Silicon Valley Bank (SVB) was one of the largest and most influential banks in the United States, especially for the technology sector. It had more than $100 billion in assets and served over 30,000 clients, including start-ups, venture capitalists, private equity firms and corporations. It was also a major player in global markets, with offices in 15 countries.
However, on March 10, 2023, SVB collapsed after a bank run that drained its liquidity and eroded its capital base. It was taken over by the Federal Deposit Insurance Corporation (FDIC), which sold its assets and liabilities to JPMorgan Chase for $2.5 billion. The failure of SVB was the second-largest bank failure in U.S. history and the largest since the 2008 financial crisis.
How did SVB go from being a successful and respected bank to a bankrupt institution in a matter of days? Here is a timeline of events that led to its downfall:
- February 28: SVB reports its fourth-quarter earnings for 2022. It posts a net loss of $1.2 billion, mainly due to loan losses and write-downs related to its exposure to several troubled tech companies, such as Theranos, WeWork and Uber. It also reveals that it has received subpoenas from the Securities and Exchange Commission (SEC) and the Department of Justice (DOJ) regarding its accounting practices and lending standards.
- March 1: Moody's downgrades SVB's credit rating to junk status, citing its deteriorating asset quality, weak capital position and regulatory investigations. It warns that SVB may need to raise additional capital or sell some of its businesses to restore its financial health.
- March 3: The Wall Street Journal publishes an investigative report that alleges that SVB engaged in fraud and misconduct in its lending operations.
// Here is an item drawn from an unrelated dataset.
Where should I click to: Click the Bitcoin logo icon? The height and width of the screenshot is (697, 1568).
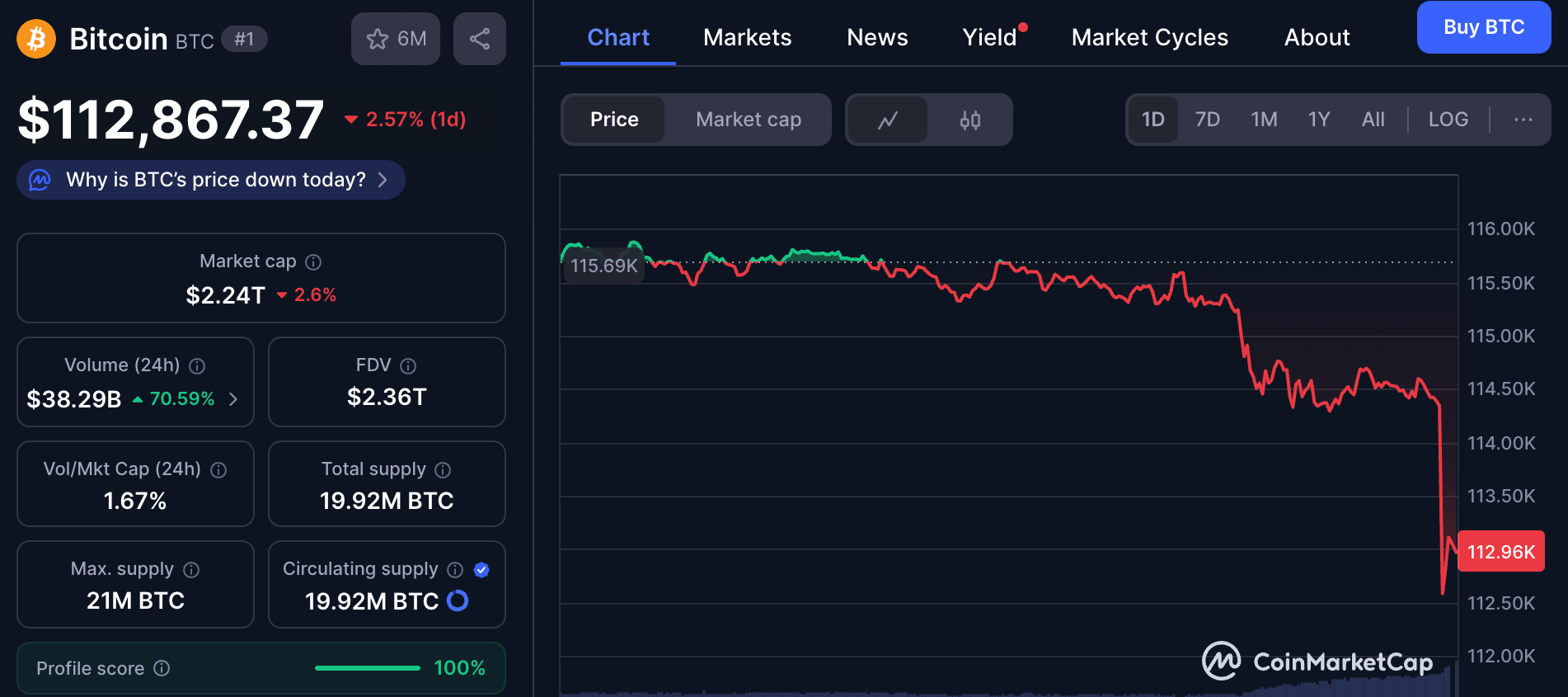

It claims that SVB inflated the valuations of some of its tech borrowers, falsified their financial statements and colluded with them to hide their losses. It also accuses SVB of bribing some regulators and auditors to overlook its violations.
- March 4: The FDIC issues a cease-and-desist order against SVB, requiring it to stop making new loans until it improves its risk management practices and internal controls. It also orders SVB to submit a plan within 30 days on how it will raise at least $10 billion in capital or find a merger partner.
- March 6: Several large depositors withdraw their funds from SVB amid growing concerns about its solvency and reputation. These include some prominent tech companies such as Google, Facebook and Amazon, as well as some institutional investors such as BlackRock, Vanguard and Fidelity. The bank run accelerates as more customers lose confidence in SVB's ability to honor its obligations.
- March 7: SVB announces that it is exploring strategic alternatives to address its liquidity crisis, including selling some of its assets or businesses or seeking a merger with another bank. It says that it has hired Goldman Sachs as its financial advisor and Sullivan & Cromwell as its legal counsel.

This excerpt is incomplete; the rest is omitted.